Skip every picture. Print each line from the one containing "Open the Preview (预览) tab" through the end of the records below, word for word.

Saved data entries:
»»
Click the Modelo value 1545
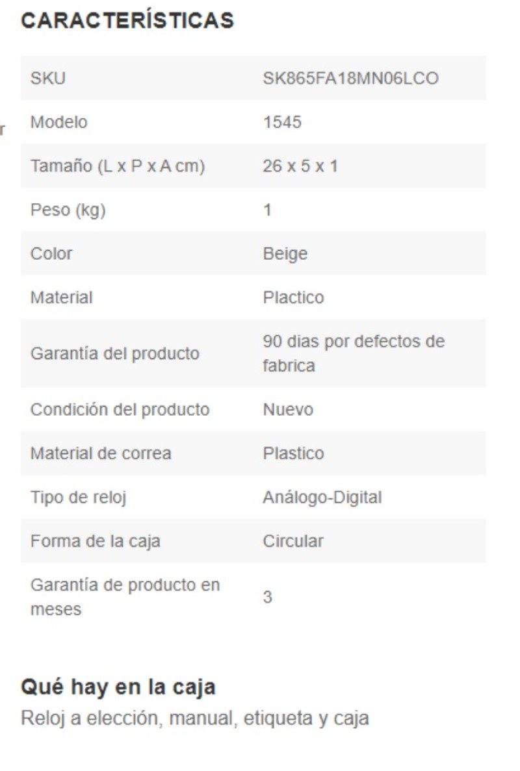520x771 pixels. (x=282, y=122)
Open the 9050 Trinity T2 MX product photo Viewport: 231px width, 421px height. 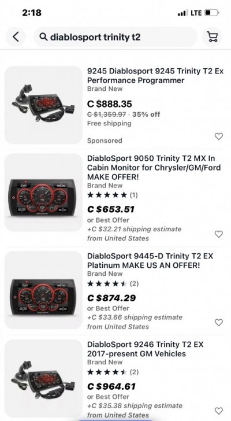pyautogui.click(x=44, y=193)
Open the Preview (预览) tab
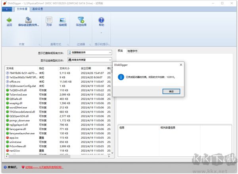The image size is (238, 174). [120, 51]
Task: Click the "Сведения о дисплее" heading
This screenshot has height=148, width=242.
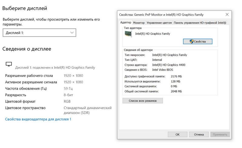Action: click(27, 49)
««
* **TASK OUTPUT**:
Open the Preview (预览) tab
The image size is (238, 174). [120, 51]
Task: Click the "Сведения о дисплее" heading
This screenshot has height=148, width=242.
Action: click(27, 49)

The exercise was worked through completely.